Akibat perannya ini, Peres diganjar penghargaan Nobel Perdamaian pada 1994, bersama dengan perdana menteri Israel saat itu, Yitzhak Rabin dan pemimpin Palestina, Yasser Arafat.
 Shimon Perez menandatangani perundingan perjanjian damai Israel-Palestina di Oslo, disaksikan oleh Yitzhak Rabin dan Yasser Arafat. (Reuters) |
Menyusul pembunuhan Rabin pada 1995, karier politik Peres terus meroket, dengan menjabat sebagai pelaksana perdana menteri merangkap pelaksana menteri pertahanan selama tujuh bulan hingga pemilu tahun 1996. Ia mencoba menggunakan momentum pemilu untuk mengedepankan upaya perdamaian Israel-Palestina.
Encyclopedia.com menyebutkan bahwa dukungan publik terhadap proses perdamaian itu kembali mengendur usai serangan bom bunuh diri yang dilakukan seorang warga Palestina, menewaskan 24 warga Israel.
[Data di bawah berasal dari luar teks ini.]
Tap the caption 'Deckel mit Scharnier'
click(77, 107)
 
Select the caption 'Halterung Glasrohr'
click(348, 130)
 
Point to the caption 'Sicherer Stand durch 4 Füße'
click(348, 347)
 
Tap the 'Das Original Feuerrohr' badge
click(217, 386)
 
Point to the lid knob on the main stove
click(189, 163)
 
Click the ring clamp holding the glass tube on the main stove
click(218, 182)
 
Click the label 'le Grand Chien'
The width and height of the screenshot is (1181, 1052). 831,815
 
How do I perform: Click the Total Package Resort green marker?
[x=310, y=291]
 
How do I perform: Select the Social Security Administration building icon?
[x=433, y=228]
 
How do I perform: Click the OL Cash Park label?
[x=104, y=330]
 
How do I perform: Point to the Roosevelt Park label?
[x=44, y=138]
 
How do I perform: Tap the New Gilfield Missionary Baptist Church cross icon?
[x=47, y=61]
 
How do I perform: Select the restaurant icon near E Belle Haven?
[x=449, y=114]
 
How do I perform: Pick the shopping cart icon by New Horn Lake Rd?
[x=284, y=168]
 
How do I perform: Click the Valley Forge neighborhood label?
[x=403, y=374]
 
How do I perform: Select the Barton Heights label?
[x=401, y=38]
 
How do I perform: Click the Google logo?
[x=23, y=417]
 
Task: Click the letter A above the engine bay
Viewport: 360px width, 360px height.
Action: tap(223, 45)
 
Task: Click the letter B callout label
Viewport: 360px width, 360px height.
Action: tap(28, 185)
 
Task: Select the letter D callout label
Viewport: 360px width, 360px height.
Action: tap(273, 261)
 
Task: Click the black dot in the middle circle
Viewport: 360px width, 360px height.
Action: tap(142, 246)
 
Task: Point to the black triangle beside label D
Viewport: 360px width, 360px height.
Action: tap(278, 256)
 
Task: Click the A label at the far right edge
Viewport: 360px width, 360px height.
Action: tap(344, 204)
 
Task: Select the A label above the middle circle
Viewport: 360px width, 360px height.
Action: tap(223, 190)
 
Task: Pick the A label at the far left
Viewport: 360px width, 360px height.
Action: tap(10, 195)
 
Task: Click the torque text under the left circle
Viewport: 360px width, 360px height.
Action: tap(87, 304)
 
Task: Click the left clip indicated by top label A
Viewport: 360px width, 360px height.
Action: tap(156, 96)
Publik kemudian mendukung Benjamin Netanyahu sebagai perdana menteri.
AFP mencatat, Peres tetap aktif di dunia politik, meneruskan jabatan sebagai menteri luar negeri, dan kemudian terpilih sebagai perdana menteri selama dua periode. Ia terpilih menjadi presiden dari 2007-2014. Selama di dunia politik, Peres tetap mengupayakan perdamaian Palestina-Israel, namun upaya Peres seakan tak berarti karena pemerintahan Netanyahu seperti tak berniat melanjutkan proses perdamaian yang telah dirintis sebelumnya.
Selain berperan mendukung perdamaian Israel-Palestina, Peres juga vokal mendorong perkembangan program nuklir. Israel diyakni memiliki senjata nuklir meski tidak pernah secara terbuka mengumumkannya.
Dalam wawancara dengan
CNN pada 1 Juli 2015, Peres mengaku mendukung kesepakatan nuklir dengan Iran, yang berfokus untuk menghentikan program nuklir di Republik Islam itu. Iran selama ini kerap mengancam akan "membumi hanguskan" Israel dengan serangan nuklir.